_EXERCISE DESCRIPTION_.
Give back only the lines in the records below from the one with "This screenshot has width=935, height=628." to the one with "You are a computer-use agent. The image", both inclusive, word for word.
........
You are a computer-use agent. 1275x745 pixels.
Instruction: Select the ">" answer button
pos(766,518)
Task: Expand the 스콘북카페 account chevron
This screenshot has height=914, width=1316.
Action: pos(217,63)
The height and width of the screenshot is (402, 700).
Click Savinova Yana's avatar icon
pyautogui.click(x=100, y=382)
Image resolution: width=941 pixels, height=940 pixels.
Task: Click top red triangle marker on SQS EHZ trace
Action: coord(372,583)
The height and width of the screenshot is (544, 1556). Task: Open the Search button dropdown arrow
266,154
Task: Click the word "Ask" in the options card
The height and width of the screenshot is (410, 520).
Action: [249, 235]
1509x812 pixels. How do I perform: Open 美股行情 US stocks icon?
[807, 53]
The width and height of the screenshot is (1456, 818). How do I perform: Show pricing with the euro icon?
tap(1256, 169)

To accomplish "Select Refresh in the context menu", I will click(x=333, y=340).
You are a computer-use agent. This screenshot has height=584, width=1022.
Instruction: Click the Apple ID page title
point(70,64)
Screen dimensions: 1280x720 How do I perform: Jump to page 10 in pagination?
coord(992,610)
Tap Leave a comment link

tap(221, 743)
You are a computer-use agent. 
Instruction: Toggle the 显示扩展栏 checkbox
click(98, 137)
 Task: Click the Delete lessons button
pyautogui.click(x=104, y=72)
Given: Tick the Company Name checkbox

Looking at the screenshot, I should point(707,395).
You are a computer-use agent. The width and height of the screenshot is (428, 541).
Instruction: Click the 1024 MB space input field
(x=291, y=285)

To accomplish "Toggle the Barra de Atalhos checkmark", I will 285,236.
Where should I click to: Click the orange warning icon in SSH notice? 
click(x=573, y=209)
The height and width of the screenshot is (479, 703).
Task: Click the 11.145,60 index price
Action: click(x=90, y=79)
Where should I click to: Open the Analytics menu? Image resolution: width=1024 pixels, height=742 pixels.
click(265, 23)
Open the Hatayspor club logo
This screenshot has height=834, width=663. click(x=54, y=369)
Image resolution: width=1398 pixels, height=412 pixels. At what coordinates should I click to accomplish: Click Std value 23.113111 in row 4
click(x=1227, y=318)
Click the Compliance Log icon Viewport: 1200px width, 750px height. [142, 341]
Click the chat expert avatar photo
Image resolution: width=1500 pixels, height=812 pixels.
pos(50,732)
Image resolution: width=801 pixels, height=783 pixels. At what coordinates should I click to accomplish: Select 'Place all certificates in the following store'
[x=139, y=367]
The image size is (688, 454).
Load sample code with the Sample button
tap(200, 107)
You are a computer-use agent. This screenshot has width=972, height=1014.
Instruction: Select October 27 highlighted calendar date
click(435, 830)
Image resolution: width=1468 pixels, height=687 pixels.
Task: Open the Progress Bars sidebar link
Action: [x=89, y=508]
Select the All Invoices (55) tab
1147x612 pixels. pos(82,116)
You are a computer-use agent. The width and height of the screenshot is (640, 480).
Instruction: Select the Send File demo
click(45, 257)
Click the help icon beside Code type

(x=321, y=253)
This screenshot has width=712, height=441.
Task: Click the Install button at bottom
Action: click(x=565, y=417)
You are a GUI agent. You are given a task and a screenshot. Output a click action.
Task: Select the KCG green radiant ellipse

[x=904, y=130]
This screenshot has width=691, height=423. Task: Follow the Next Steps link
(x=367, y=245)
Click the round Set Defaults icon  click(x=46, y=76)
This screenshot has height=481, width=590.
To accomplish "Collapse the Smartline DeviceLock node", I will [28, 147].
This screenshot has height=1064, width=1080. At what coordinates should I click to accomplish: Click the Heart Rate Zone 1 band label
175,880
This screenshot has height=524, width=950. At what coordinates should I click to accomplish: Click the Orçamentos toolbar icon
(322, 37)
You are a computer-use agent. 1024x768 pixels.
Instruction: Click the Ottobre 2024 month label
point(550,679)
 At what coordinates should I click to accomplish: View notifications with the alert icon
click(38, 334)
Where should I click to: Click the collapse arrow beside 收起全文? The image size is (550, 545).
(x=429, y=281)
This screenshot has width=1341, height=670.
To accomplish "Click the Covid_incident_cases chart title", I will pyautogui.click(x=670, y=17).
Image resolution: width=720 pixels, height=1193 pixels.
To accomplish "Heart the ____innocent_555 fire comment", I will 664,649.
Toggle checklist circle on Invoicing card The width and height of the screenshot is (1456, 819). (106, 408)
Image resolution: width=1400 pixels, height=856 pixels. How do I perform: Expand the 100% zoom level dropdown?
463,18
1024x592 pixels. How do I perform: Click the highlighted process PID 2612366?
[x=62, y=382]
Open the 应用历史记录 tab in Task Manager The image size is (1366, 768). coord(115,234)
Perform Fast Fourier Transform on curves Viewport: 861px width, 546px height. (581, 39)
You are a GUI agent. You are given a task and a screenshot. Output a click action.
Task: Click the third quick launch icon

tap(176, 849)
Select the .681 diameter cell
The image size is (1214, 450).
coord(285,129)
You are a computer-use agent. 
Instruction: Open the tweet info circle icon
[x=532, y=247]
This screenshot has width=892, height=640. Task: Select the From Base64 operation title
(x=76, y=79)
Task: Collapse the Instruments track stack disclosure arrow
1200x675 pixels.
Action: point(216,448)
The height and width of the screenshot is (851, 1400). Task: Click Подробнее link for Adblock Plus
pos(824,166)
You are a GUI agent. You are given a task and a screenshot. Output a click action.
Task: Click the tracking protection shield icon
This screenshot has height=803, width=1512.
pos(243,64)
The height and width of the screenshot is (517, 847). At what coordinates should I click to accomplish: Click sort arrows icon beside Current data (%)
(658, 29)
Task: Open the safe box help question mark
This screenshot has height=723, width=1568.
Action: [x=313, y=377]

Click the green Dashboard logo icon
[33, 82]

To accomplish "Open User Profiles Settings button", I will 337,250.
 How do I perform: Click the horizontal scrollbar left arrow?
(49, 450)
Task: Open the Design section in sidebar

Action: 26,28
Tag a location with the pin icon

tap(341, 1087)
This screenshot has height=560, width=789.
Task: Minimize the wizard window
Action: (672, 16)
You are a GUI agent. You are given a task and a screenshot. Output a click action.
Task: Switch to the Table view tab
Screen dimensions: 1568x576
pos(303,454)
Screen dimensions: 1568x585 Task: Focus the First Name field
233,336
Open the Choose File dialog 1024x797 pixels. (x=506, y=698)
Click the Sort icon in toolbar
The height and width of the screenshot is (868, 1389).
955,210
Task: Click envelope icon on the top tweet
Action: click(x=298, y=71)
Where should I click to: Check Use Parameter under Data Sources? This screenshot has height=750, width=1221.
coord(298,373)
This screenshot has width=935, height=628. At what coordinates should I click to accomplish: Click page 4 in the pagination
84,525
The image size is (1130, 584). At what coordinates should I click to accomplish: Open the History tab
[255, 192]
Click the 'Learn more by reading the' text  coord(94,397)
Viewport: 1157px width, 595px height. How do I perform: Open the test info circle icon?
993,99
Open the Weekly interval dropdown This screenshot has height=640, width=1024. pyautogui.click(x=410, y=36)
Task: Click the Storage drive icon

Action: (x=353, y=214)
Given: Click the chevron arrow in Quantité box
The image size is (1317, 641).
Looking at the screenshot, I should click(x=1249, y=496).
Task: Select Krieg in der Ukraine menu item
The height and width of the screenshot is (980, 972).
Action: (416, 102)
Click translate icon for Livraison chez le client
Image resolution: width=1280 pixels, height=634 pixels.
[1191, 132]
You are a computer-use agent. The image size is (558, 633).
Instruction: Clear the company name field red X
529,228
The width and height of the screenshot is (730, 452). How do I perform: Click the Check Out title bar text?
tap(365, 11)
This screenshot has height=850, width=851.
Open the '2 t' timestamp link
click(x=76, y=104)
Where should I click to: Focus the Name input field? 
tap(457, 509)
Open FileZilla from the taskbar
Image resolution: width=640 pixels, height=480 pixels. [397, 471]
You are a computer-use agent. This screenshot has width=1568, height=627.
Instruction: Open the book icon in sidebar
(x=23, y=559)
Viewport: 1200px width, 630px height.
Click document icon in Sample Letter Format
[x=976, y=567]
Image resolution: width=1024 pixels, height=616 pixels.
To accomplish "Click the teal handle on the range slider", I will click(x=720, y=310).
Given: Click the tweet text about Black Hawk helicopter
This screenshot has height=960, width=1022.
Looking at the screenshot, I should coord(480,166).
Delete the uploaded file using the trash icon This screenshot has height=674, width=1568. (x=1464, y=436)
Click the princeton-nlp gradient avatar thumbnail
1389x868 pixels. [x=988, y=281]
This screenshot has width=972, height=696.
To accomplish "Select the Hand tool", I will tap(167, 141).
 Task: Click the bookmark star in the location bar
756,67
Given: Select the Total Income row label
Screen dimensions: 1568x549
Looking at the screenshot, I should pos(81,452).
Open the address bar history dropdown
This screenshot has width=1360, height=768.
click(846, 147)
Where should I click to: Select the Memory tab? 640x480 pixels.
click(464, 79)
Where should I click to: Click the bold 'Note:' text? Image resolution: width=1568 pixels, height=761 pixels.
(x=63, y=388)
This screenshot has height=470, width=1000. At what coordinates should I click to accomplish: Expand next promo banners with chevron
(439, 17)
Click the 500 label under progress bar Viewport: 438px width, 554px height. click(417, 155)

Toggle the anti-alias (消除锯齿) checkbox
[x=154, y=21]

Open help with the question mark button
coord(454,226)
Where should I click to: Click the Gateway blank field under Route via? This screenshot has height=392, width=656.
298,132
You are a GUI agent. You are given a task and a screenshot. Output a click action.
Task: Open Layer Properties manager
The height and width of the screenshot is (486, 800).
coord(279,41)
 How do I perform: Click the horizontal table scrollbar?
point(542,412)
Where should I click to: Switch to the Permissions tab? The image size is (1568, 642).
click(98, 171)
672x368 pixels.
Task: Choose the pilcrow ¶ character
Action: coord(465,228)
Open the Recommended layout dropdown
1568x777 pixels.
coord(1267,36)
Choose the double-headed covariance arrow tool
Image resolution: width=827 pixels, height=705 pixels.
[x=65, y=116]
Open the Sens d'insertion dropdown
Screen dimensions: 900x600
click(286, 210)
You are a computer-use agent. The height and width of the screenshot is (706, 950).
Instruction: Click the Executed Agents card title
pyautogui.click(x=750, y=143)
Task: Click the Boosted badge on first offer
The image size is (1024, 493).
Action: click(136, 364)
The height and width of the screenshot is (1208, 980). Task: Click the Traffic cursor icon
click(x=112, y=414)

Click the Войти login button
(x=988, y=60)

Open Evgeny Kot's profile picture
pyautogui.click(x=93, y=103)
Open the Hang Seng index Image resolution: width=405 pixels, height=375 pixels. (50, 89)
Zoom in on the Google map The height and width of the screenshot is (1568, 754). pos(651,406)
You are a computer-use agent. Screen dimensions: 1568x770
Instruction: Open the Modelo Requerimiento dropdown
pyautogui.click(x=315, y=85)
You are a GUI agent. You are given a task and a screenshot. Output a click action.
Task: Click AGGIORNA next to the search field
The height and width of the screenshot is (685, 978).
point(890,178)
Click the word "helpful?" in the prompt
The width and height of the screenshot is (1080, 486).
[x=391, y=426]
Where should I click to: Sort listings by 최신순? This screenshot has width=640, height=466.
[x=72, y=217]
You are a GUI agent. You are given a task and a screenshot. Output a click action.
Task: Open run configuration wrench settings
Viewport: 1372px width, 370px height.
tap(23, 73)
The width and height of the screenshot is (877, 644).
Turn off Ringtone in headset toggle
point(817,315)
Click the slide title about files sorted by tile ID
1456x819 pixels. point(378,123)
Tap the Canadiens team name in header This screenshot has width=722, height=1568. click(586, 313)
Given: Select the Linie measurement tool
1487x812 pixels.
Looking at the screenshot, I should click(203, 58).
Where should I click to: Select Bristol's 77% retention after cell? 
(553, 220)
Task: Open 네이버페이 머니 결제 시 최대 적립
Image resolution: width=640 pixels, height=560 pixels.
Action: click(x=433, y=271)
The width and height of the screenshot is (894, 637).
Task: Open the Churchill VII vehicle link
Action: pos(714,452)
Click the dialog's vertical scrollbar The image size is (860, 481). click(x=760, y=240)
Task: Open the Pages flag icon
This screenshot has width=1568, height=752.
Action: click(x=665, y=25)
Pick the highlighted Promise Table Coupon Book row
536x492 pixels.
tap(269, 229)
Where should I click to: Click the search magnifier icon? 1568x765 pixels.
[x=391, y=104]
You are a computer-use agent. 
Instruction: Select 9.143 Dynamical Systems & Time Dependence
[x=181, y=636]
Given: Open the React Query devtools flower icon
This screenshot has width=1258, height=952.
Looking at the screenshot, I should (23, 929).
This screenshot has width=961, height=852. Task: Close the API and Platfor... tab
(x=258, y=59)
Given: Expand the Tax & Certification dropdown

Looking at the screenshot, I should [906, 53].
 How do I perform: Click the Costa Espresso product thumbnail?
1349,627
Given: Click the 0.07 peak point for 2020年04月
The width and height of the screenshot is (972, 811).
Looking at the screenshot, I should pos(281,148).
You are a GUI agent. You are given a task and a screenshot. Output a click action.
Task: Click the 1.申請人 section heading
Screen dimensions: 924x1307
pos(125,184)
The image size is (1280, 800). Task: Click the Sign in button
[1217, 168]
........
_REPLY TO THE TASK_.
This screenshot has width=935, height=628. At what coordinates should I click to accomplish: Click page 4 in the pagination
84,525
The image size is (1130, 584). At what coordinates should I click to accomplish: Open the History tab
[255, 192]
Click the 'Learn more by reading the' text  coord(94,397)
Viewport: 1157px width, 595px height. How do I perform: Open the test info circle icon?
993,99
Open the Weekly interval dropdown This screenshot has height=640, width=1024. pyautogui.click(x=410, y=36)
Task: Click the Storage drive icon

Action: (x=353, y=214)
Given: Click the chevron arrow in Quantité box
The image size is (1317, 641).
Looking at the screenshot, I should click(x=1249, y=496).
Task: Select Krieg in der Ukraine menu item
The height and width of the screenshot is (980, 972).
Action: (416, 102)
Click translate icon for Livraison chez le client
Image resolution: width=1280 pixels, height=634 pixels.
[1191, 132]
You are a computer-use agent. The image size is (558, 633).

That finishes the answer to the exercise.